*Data for analysis*.
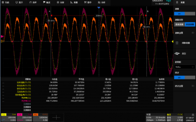Image resolution: width=196 pixels, height=122 pixels.
Task: Expand 统计设置 statistics settings submenu
Action: tap(184, 86)
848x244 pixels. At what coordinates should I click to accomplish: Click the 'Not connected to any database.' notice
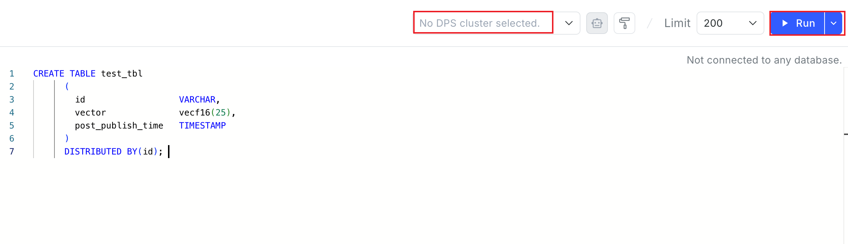[764, 60]
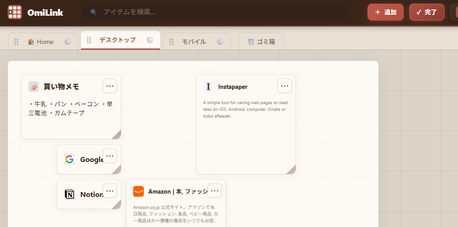
Task: Click the OmiLink grid logo icon
Action: coord(15,12)
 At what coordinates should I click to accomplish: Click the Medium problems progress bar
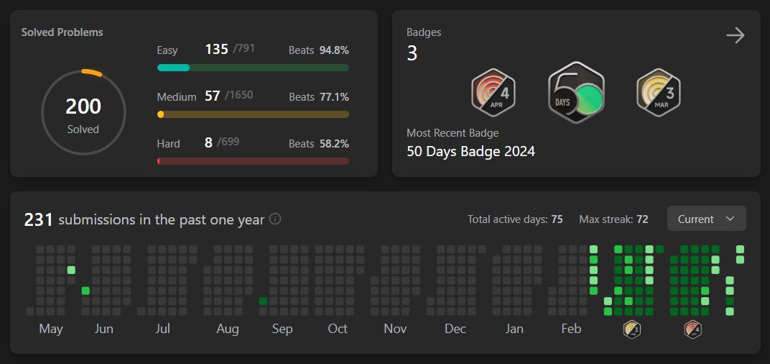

*Required work*. Copy exactly, leaving out pictures, the lines from the line containing "848x244 pixels. At" through the last line of the records.

*Task result*.
848x244 pixels. At what coordinates should I click to accomplish: Click the 'Not connected to any database.' notice
[764, 60]
Task: Click the OmiLink grid logo icon
Action: coord(15,12)
 At what coordinates should I click to accomplish: Click the Medium problems progress bar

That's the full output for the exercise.